XRD analysis supports the large-scale formation of silicides, similarly to what was found by STEM and STEM-EDS analysis. In Fig. 10 and Table 3, at fluences of 7.1 ×1014 ions/cm2 or less, only the fcc phase and Si phase are found, except for some small peaks that are barely above the background and potentially correspond with an oxide phase, M3O4. Even though Bragg peaks corresponding to an oxide (M3O4) phase were not prominent enough to apply Rietveld refinement to fit the phase, the samples irradiated to 7.1 × 1014 cm−2 indicated the possible presence of the oxide, which is consistent with the STEM-EDS results in Fig. 7. When the fluence is increased to 3.8 × 1015 cm−2, the silicide phases become identifiable. The initially identified silicides are metal-rich in the form of Cr3Si and FeSi type silicides. As the fluence increases to >1016 cm−2, the silicides change to being more silicon-rich in the form of CrSi2, CoSi2, and FeSi2-type silicides. At a fluence >1016 cm−2, the onset fluence when the fcc phase effectively disappears, the XRD result is consistent with the previous STEM-EDS analysis (Figs. 4 and 9). NiSi, NiSi2, and CuSi2 were not included as they align with FeSi and FeSi2. One phase not identified by fitting the XRD data was the Cu0.83Si0.17 phase found in Fig. 9 at a fluence of 2.0 × 1016 cm−2. This could be due to the relatively large depth from the surface and the non-homogeneous nature of this phase throughout the film. Further details about the reference sample and Rietveld analysis are in Supplemental Figs. 4 and 5.

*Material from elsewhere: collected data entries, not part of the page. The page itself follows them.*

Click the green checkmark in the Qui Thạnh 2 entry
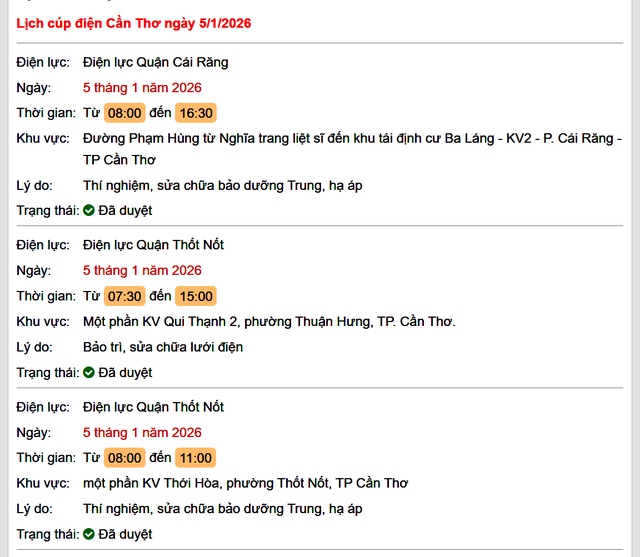 (89, 373)
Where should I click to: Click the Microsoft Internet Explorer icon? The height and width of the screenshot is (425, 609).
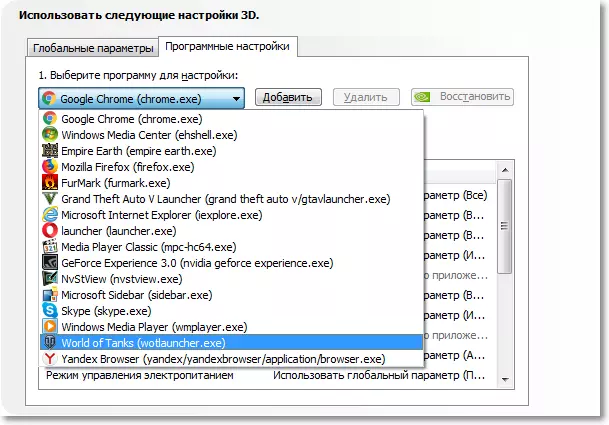[50, 214]
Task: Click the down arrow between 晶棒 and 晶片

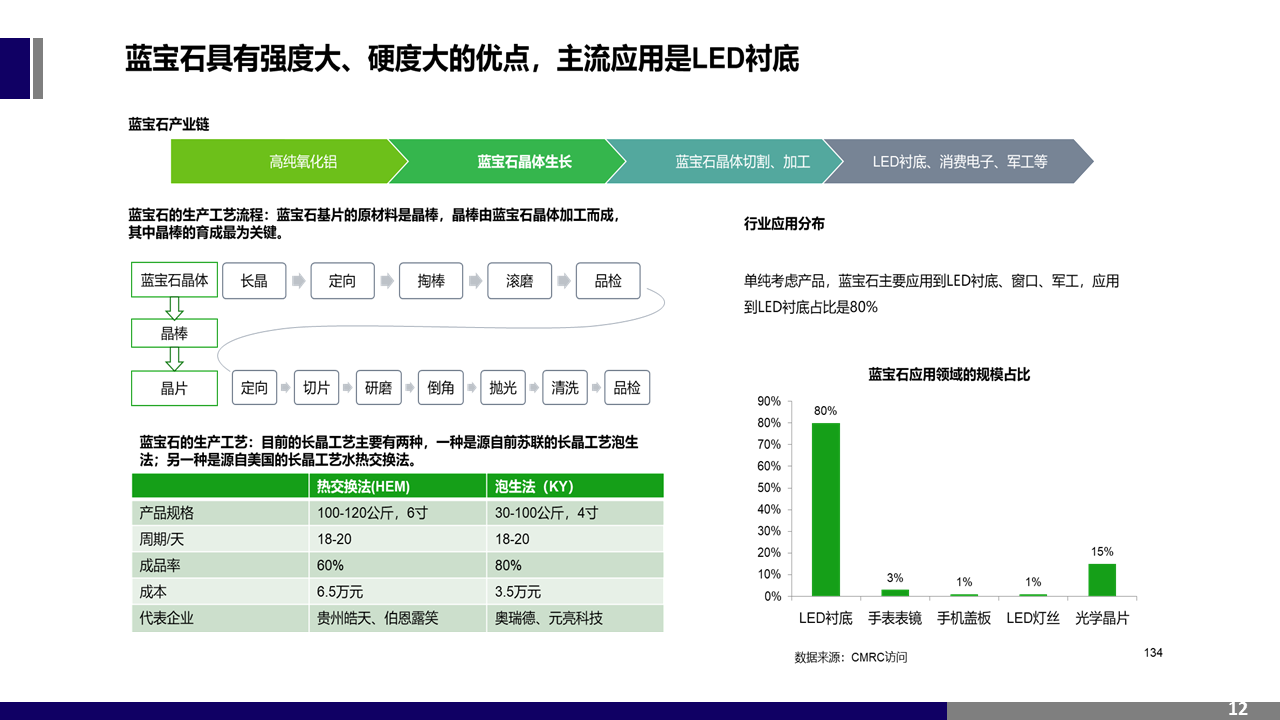Action: [175, 359]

Fig. 10: XRD was used to confirm the phase change behavior as a function of irradiation fluence.
figure 10

XRD profile fits of a 7.1 × 1014 cm−2, b 3.8 × 1015 cm−2, c 2.0 × 1016 cm−2, d 6.0 × 1016 cm−2. Only 20–60° 2θ range is shown for clarity. Color codes of tick marks of different phases are shown on each figure. Pink patterns at bottom of each is the residual between the experimental (red) and the fit (light green) patterns.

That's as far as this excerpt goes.